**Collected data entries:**
******

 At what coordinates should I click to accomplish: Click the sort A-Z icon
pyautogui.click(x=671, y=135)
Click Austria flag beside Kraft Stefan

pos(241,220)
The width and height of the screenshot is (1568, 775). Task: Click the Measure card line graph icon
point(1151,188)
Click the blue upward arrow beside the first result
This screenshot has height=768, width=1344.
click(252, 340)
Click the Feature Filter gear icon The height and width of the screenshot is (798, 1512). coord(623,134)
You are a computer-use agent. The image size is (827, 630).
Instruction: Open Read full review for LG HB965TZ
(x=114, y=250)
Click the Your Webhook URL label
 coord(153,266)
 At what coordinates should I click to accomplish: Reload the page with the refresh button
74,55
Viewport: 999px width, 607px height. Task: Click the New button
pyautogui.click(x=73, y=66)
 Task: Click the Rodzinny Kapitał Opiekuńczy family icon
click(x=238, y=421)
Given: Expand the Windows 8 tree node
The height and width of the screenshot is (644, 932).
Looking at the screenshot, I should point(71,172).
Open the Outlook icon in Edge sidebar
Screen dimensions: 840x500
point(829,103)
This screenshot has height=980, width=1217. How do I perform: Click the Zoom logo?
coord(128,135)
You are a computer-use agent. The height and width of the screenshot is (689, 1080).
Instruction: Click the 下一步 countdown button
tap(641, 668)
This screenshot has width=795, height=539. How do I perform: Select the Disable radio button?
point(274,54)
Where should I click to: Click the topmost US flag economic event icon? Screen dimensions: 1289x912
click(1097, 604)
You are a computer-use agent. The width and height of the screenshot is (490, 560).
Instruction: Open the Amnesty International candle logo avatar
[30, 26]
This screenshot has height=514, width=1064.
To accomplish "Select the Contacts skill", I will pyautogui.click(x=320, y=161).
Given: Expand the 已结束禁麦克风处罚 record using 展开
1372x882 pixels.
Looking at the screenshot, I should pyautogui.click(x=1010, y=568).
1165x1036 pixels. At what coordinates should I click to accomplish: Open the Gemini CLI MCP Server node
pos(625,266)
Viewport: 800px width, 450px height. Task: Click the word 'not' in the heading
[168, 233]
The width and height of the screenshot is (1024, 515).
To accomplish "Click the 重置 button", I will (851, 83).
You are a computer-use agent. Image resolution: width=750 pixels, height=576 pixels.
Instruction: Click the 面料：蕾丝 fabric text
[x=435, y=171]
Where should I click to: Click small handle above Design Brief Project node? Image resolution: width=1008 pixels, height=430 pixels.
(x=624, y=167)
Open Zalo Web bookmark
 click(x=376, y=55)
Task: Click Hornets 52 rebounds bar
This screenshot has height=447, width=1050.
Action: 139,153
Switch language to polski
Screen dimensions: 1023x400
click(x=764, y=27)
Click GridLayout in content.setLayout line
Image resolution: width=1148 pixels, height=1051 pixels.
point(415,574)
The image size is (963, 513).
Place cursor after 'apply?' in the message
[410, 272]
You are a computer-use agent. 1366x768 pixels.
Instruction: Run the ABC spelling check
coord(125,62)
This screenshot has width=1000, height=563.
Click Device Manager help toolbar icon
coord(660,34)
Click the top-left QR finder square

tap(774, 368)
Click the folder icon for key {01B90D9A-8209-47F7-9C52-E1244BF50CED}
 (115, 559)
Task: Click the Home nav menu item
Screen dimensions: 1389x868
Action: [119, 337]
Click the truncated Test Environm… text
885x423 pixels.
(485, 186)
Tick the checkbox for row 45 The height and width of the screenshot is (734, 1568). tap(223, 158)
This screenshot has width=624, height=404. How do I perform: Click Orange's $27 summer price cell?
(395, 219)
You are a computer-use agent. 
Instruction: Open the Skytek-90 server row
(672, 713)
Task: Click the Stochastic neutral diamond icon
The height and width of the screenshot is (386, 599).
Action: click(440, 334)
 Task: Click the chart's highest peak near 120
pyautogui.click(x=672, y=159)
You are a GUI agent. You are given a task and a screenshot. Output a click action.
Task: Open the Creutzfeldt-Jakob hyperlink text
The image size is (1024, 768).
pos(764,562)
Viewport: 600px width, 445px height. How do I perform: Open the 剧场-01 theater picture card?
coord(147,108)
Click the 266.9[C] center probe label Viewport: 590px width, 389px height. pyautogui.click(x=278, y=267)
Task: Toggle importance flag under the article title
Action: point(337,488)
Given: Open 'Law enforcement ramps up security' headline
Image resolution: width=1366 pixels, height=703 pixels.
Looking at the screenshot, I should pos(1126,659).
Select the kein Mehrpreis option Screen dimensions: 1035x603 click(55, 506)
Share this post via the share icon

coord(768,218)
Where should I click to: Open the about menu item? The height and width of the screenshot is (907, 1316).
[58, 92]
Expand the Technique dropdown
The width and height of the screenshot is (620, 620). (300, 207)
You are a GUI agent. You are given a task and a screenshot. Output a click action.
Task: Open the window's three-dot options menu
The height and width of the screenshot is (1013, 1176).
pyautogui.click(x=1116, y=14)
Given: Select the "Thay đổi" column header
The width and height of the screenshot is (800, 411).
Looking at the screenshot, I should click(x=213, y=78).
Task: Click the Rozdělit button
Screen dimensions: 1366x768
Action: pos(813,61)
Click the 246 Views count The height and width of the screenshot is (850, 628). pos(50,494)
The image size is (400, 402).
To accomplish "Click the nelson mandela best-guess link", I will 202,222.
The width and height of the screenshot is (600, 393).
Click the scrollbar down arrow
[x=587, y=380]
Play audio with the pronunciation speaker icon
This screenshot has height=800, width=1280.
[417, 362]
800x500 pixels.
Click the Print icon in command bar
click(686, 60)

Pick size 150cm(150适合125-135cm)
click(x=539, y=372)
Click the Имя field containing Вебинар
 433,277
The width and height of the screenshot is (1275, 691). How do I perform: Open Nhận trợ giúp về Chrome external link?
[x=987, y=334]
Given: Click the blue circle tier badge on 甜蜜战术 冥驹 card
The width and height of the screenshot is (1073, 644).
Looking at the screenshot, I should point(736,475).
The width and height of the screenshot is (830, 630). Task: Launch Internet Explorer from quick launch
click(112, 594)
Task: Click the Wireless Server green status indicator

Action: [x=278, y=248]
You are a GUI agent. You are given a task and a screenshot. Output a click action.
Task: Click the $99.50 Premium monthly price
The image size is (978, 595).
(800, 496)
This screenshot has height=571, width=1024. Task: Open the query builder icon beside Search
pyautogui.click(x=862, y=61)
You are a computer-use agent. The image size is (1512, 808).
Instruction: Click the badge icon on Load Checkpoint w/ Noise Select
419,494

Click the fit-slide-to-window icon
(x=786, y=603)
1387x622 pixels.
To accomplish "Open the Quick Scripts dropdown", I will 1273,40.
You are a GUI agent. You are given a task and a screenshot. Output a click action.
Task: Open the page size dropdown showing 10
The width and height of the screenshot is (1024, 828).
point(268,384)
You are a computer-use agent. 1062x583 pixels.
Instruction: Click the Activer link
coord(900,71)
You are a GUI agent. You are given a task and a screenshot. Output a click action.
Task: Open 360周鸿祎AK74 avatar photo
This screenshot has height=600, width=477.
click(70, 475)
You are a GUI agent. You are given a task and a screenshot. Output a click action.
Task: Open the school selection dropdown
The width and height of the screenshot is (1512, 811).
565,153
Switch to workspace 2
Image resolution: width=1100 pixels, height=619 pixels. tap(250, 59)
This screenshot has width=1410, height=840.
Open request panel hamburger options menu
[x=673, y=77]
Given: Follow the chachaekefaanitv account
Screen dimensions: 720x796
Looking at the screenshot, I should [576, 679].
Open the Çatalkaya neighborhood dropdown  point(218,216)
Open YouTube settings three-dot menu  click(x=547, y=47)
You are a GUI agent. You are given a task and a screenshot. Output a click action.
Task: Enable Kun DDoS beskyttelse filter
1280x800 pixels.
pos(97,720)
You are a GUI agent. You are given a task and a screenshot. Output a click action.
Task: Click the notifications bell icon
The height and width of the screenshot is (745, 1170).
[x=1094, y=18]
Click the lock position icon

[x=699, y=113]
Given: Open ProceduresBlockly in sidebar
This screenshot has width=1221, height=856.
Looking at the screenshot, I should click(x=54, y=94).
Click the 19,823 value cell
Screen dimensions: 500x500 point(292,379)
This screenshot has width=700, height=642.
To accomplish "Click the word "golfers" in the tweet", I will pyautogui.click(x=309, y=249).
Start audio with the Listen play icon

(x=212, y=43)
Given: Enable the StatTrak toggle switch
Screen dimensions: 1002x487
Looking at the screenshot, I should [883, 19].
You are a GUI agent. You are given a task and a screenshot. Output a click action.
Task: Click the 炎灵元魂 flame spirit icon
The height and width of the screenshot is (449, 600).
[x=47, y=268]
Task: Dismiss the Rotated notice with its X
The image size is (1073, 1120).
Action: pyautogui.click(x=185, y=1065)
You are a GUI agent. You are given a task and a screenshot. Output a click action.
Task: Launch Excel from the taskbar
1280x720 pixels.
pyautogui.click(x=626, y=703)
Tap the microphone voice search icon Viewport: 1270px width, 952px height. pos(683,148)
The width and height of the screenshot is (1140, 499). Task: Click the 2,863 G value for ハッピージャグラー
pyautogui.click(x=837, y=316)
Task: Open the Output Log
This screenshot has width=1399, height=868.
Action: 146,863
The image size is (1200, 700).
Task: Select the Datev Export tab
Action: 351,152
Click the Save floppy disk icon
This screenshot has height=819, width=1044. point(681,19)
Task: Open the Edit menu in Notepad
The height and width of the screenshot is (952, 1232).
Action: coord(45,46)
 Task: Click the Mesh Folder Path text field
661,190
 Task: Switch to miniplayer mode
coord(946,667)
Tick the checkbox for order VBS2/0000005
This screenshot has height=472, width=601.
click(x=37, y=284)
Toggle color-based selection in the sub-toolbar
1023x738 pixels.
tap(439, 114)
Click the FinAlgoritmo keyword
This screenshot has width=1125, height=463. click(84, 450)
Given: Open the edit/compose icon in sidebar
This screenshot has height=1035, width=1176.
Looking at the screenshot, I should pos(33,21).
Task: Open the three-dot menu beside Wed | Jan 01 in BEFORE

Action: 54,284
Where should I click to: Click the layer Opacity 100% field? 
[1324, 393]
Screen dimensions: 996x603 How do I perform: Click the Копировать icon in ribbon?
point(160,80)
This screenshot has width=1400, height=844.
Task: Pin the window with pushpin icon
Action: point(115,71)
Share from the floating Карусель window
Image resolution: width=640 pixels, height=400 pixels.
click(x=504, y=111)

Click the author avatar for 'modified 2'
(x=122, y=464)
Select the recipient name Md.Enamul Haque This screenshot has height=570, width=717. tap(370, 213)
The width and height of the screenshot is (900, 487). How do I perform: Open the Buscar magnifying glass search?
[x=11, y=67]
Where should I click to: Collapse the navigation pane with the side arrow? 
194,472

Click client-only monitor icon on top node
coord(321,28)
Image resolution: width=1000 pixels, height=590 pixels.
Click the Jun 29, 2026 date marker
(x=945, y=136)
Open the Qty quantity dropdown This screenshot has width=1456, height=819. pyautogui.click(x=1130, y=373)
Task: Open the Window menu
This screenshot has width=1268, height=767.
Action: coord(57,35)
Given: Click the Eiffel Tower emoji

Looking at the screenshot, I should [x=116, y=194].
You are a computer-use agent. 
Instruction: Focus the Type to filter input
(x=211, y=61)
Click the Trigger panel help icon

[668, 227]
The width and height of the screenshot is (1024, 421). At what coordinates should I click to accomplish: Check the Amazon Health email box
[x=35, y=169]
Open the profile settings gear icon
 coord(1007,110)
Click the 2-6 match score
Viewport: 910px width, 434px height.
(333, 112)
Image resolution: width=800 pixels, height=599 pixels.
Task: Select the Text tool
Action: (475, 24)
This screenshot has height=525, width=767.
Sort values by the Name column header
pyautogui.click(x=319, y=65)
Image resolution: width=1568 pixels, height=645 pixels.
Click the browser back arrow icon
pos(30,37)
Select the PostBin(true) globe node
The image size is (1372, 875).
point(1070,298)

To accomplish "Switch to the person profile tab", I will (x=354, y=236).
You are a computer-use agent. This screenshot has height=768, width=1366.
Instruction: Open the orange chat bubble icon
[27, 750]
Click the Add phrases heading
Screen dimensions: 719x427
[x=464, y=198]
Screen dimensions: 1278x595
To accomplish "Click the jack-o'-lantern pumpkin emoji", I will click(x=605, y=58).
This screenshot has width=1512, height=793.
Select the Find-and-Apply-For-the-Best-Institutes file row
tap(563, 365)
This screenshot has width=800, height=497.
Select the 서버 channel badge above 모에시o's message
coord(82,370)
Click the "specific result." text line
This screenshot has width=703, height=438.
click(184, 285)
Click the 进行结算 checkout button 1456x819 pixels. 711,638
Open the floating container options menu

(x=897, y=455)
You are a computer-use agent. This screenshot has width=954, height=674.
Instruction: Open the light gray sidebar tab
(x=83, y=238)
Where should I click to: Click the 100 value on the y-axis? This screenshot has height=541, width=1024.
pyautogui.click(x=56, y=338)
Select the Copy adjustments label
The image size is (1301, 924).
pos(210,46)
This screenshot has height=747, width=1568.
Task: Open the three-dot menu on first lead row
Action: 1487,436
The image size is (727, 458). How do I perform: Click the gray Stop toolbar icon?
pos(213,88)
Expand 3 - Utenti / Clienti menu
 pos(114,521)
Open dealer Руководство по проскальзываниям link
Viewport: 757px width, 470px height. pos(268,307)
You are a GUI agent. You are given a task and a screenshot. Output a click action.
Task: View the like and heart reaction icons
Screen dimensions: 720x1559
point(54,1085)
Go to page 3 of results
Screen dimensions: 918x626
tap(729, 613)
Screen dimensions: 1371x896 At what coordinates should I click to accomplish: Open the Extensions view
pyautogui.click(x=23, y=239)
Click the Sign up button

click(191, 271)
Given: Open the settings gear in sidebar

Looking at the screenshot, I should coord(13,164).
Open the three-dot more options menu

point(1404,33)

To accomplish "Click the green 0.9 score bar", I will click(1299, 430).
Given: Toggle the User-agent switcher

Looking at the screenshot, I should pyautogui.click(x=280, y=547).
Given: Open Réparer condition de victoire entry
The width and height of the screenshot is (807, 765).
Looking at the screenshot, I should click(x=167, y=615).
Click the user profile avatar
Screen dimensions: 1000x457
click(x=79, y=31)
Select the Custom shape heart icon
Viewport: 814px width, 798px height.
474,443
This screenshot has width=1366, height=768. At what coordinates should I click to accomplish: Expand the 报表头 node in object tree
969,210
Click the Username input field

******

**Work order:** Would you copy out every line in the records that includes the string "checkbox"?

**Answer section:**
Tick the checkbox for row 45 The height and width of the screenshot is (734, 1568). tap(223, 158)
Tick the checkbox for order VBS2/0000005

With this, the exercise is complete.